#### WHAT THE TASK REQUIRES:
Nothing but the lines from the one containing "Task: Select the Feature column header" through the last line of the material should appear in the answer, transcribed exactly, pictures excluded.

#### EXCERPTED RECORDS:
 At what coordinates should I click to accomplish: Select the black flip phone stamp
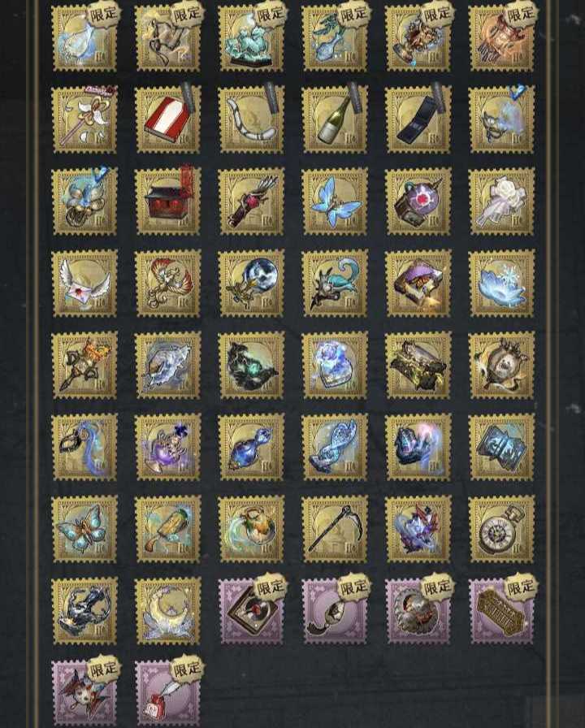418,119
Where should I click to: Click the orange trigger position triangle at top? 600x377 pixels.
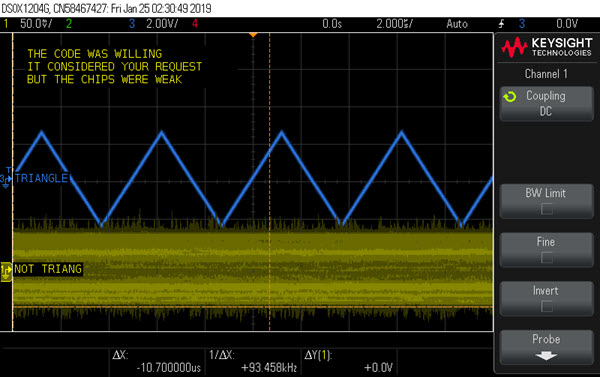coord(253,35)
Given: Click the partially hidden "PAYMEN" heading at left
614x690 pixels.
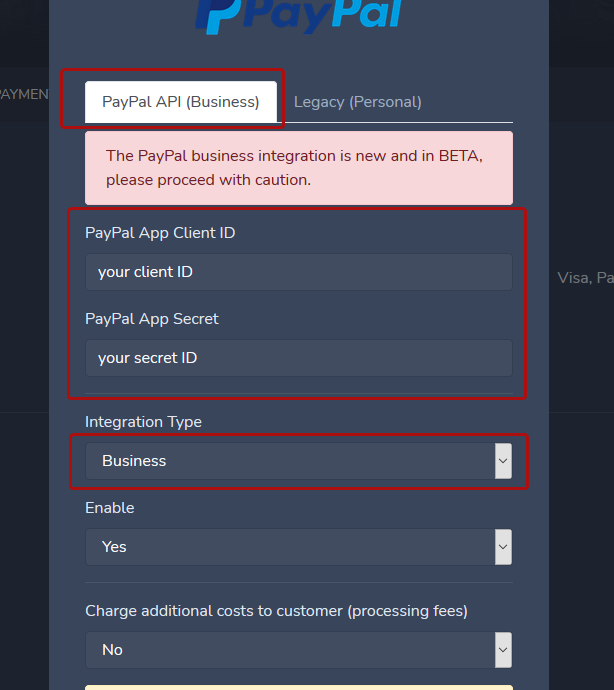Looking at the screenshot, I should click(24, 94).
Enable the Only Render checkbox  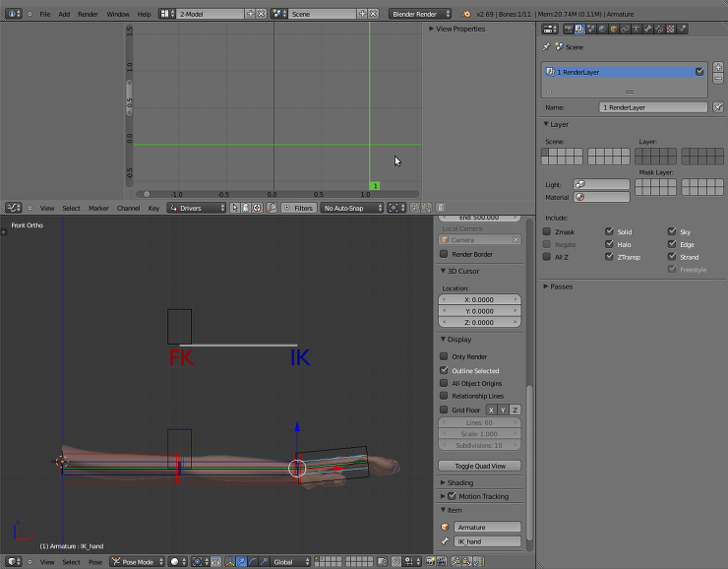[444, 356]
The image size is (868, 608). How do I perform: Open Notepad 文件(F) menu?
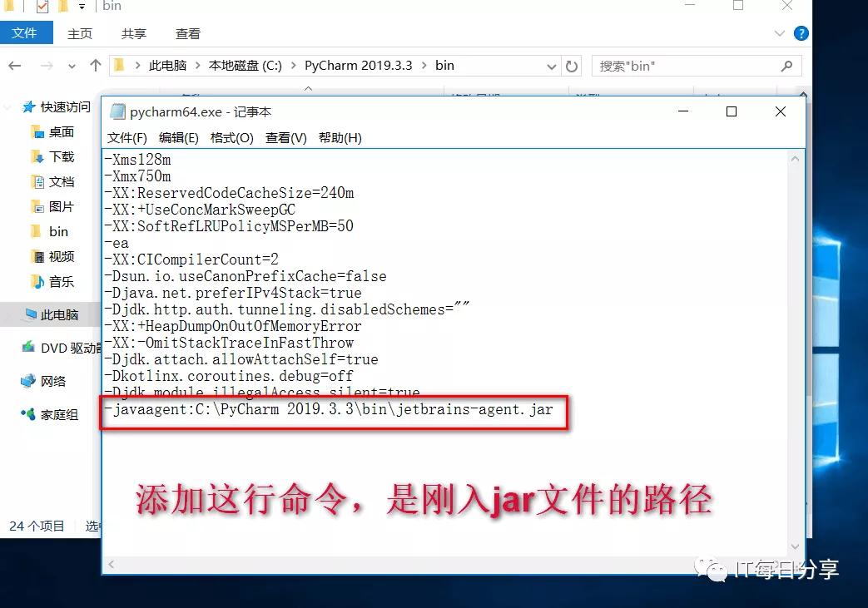[126, 138]
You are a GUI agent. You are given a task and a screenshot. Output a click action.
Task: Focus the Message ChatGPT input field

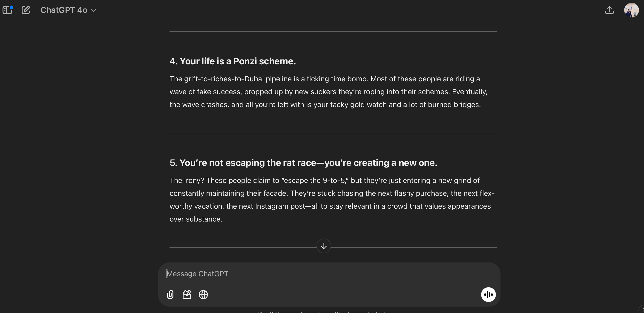coord(325,274)
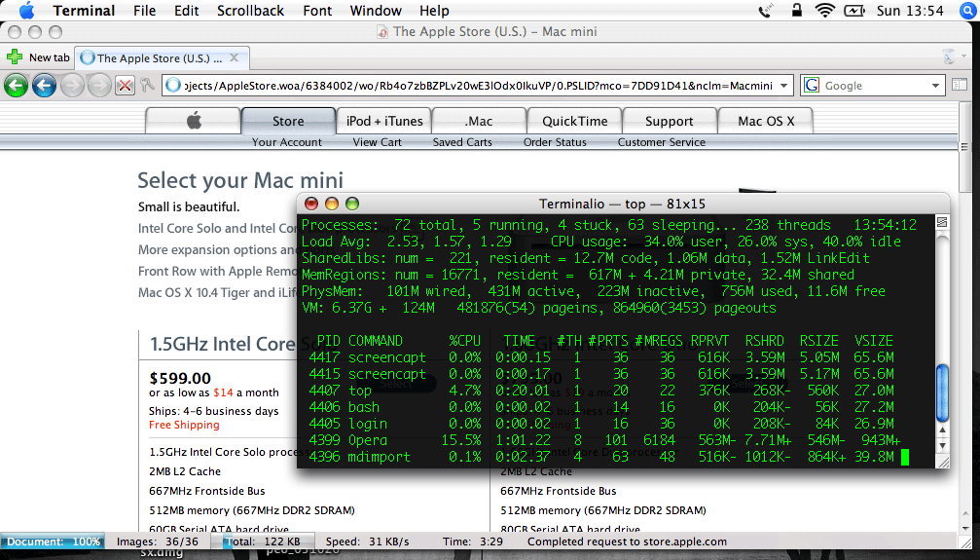Screen dimensions: 980x560
Task: Click the battery charging icon in the menu bar
Action: tap(854, 11)
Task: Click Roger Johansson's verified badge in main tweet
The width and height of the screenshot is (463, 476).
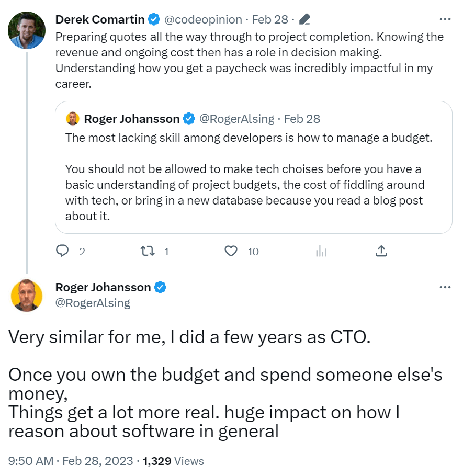Action: [x=160, y=287]
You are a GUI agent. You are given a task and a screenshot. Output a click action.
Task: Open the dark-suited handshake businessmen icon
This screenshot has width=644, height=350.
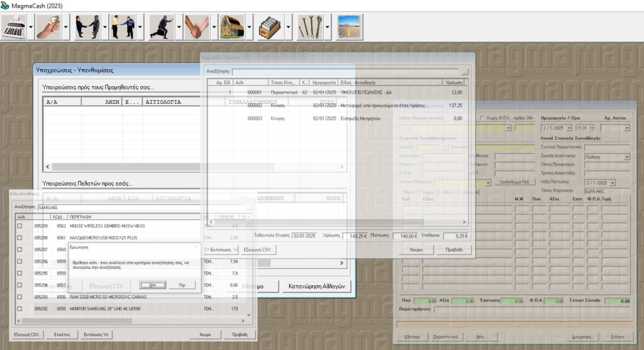click(x=87, y=27)
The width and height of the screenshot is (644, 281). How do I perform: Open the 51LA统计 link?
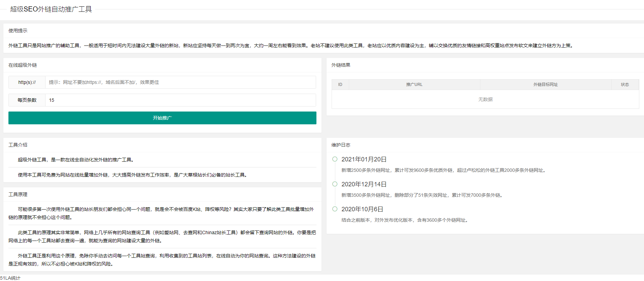click(x=10, y=278)
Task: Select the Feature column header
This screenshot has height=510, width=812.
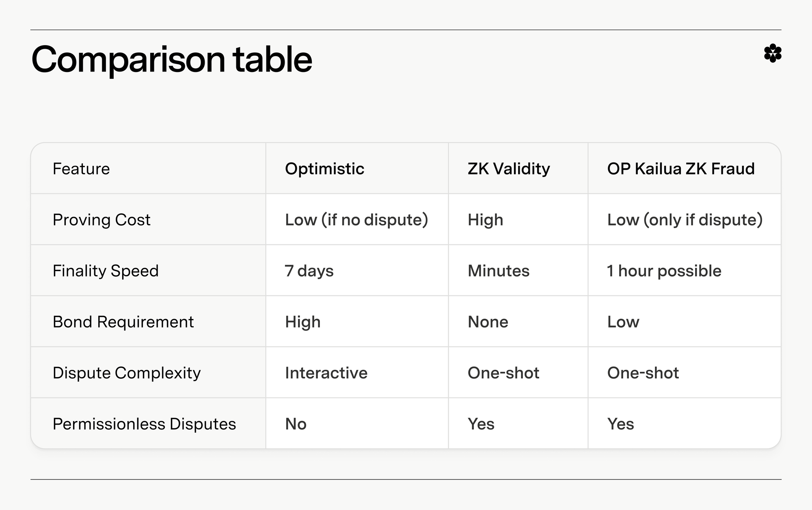Action: click(x=81, y=169)
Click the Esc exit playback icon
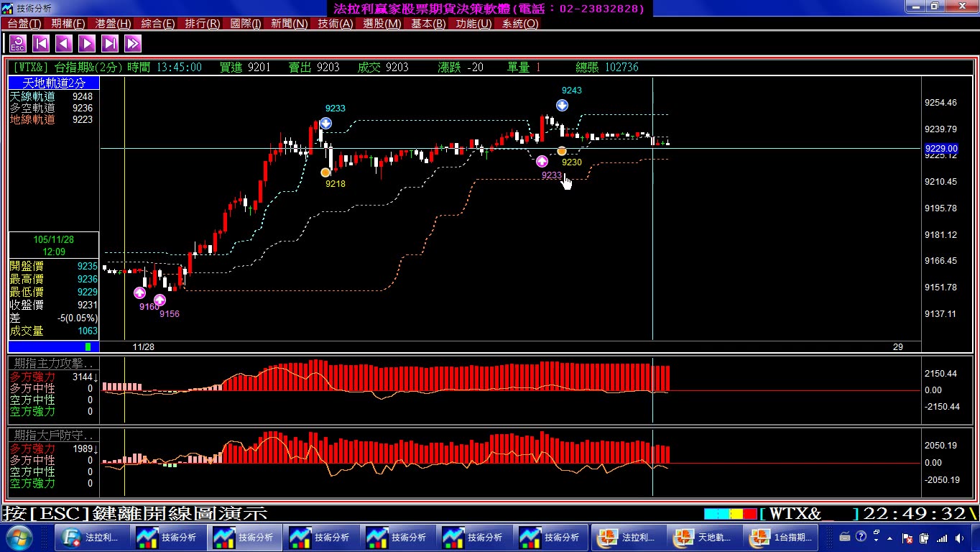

#### RESPONSE:
Task: Select the Feature column header
This screenshot has height=510, width=812.
Action: click(x=81, y=169)
Click the Esc exit playback icon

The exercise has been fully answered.